### TASK REQUIREMENTS
Find, in the records below, the line that contains "Given: Click the Accuracy stat label" and the line that contains "Click the empty text area on bottom node". Copy those two lines and everything between them exactly, but not the pictures.

### EXCERPTED DATA

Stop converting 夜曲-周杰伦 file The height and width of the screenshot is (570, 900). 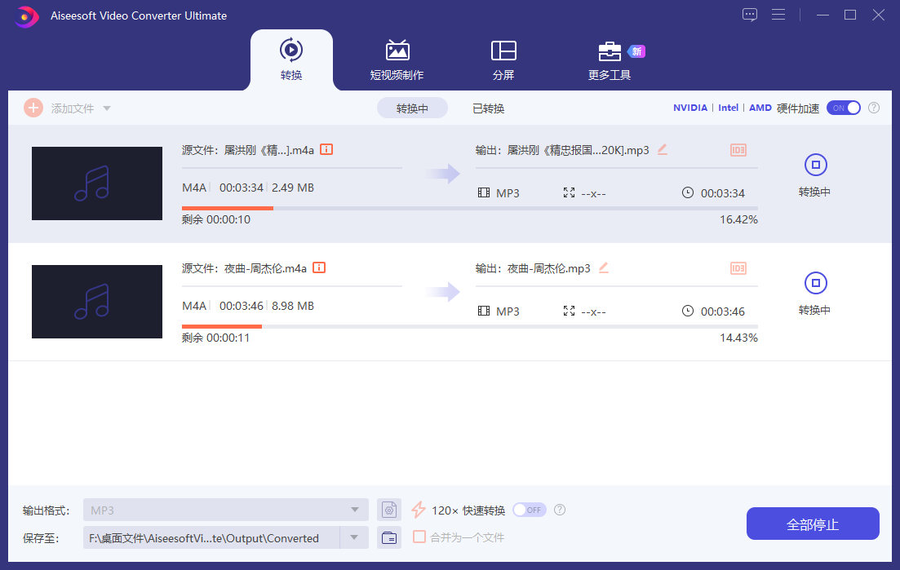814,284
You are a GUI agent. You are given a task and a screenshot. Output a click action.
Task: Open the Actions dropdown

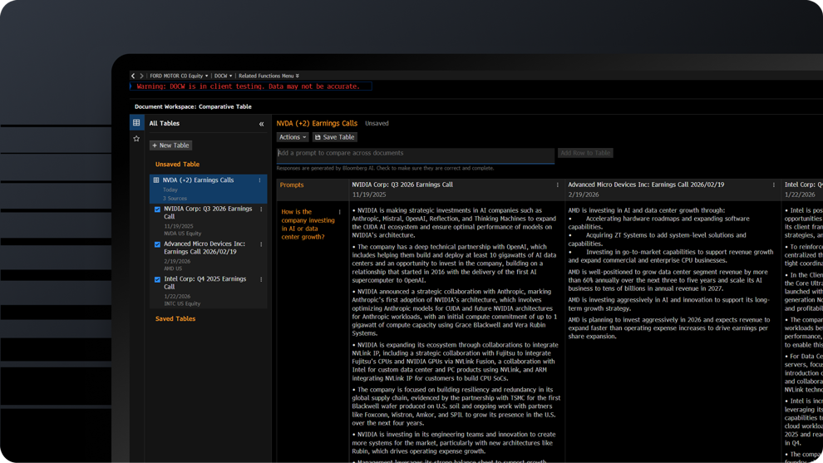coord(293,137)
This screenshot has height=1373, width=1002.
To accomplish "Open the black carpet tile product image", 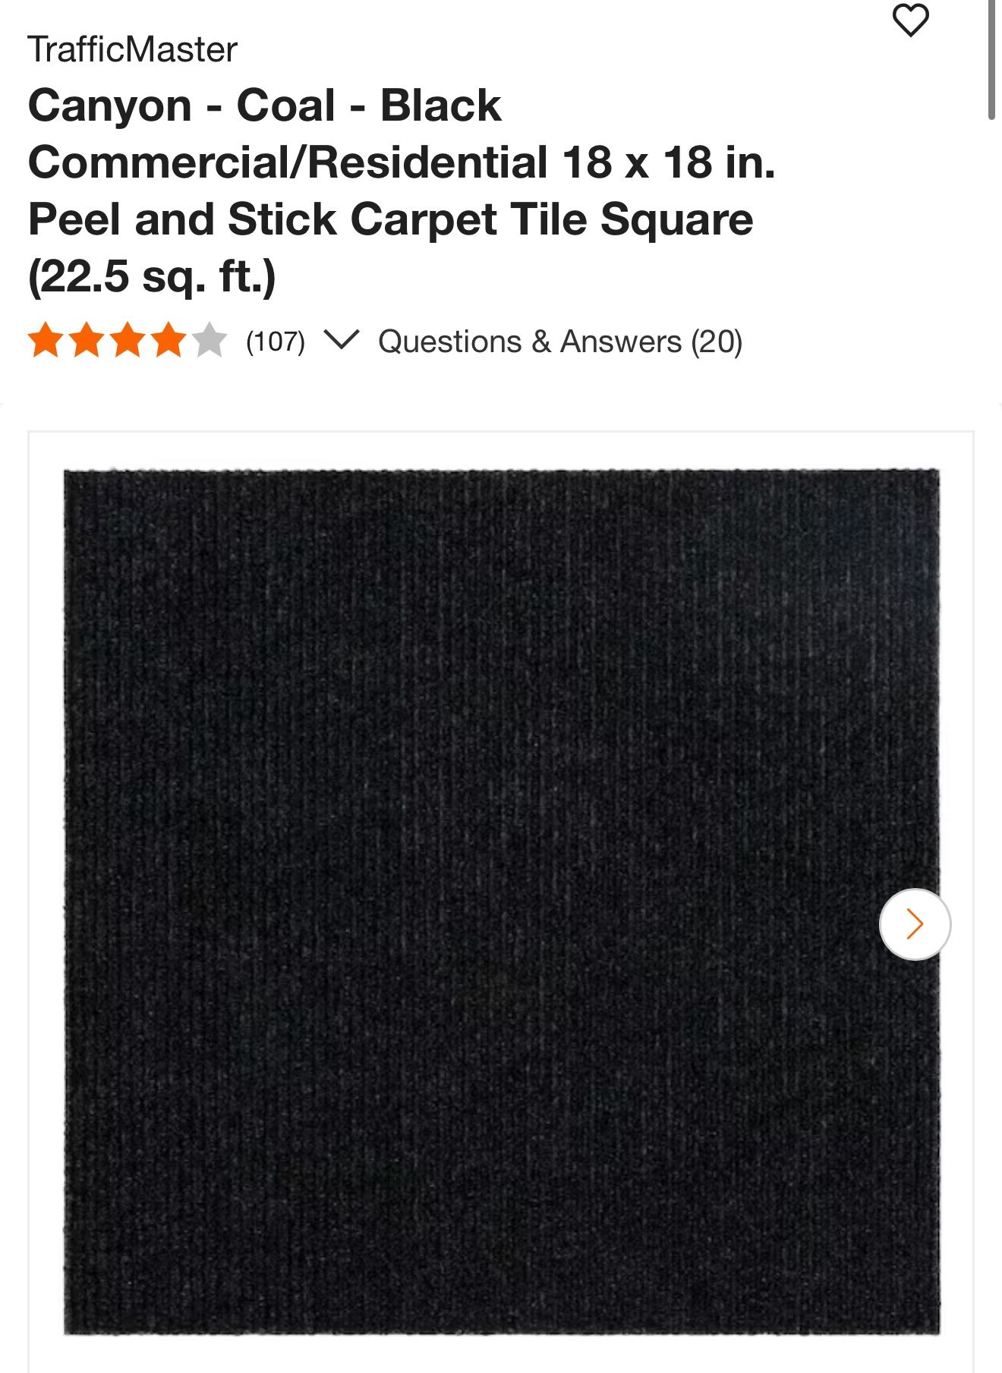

--

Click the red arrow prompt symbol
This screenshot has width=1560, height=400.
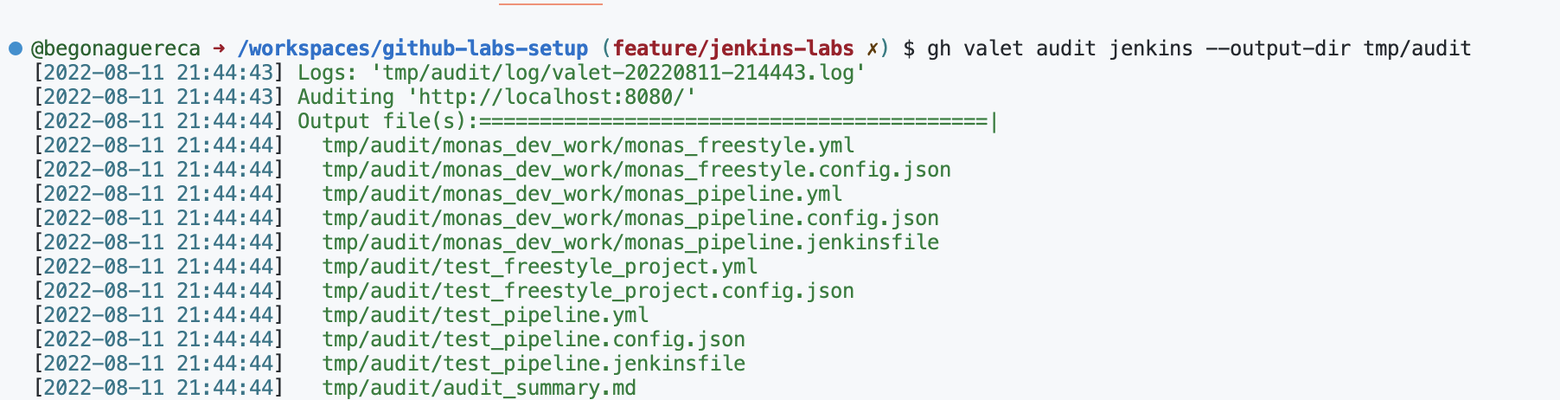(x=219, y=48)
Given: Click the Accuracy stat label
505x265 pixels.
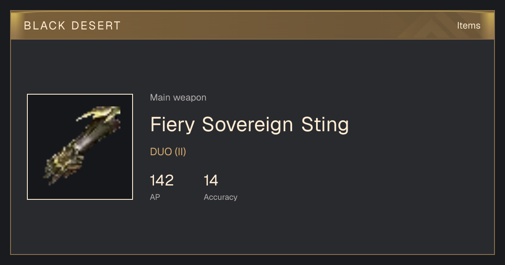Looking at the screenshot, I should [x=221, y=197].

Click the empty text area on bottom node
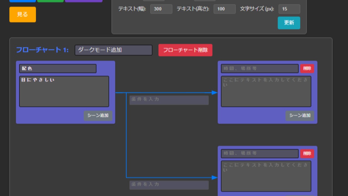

--

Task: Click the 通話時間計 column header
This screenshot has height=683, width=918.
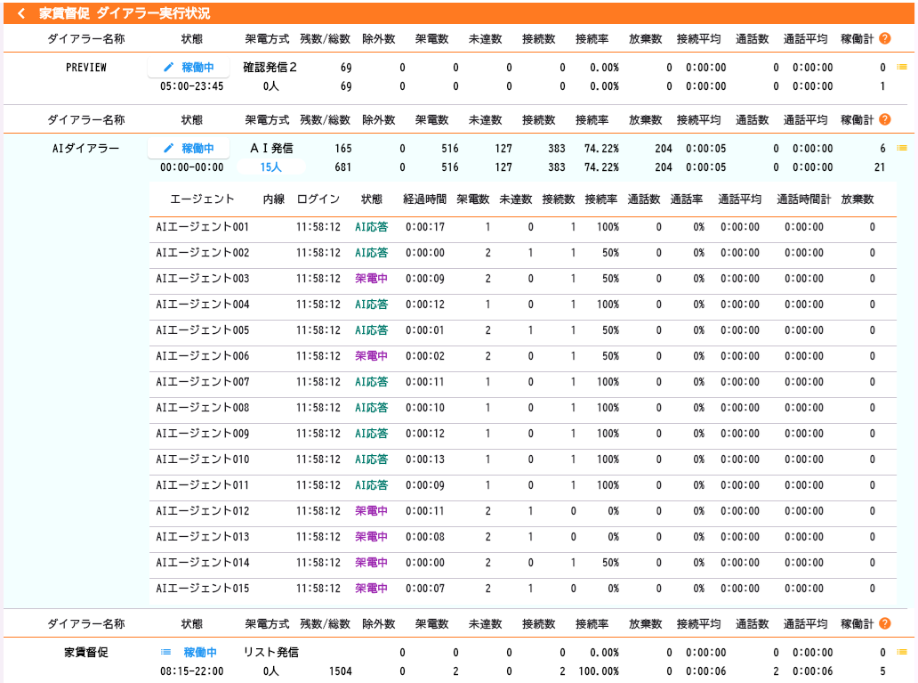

### ANSWER FOR THE TASK
Given: Click the Accuracy stat label
505x265 pixels.
Looking at the screenshot, I should [x=221, y=197].

Click the empty text area on bottom node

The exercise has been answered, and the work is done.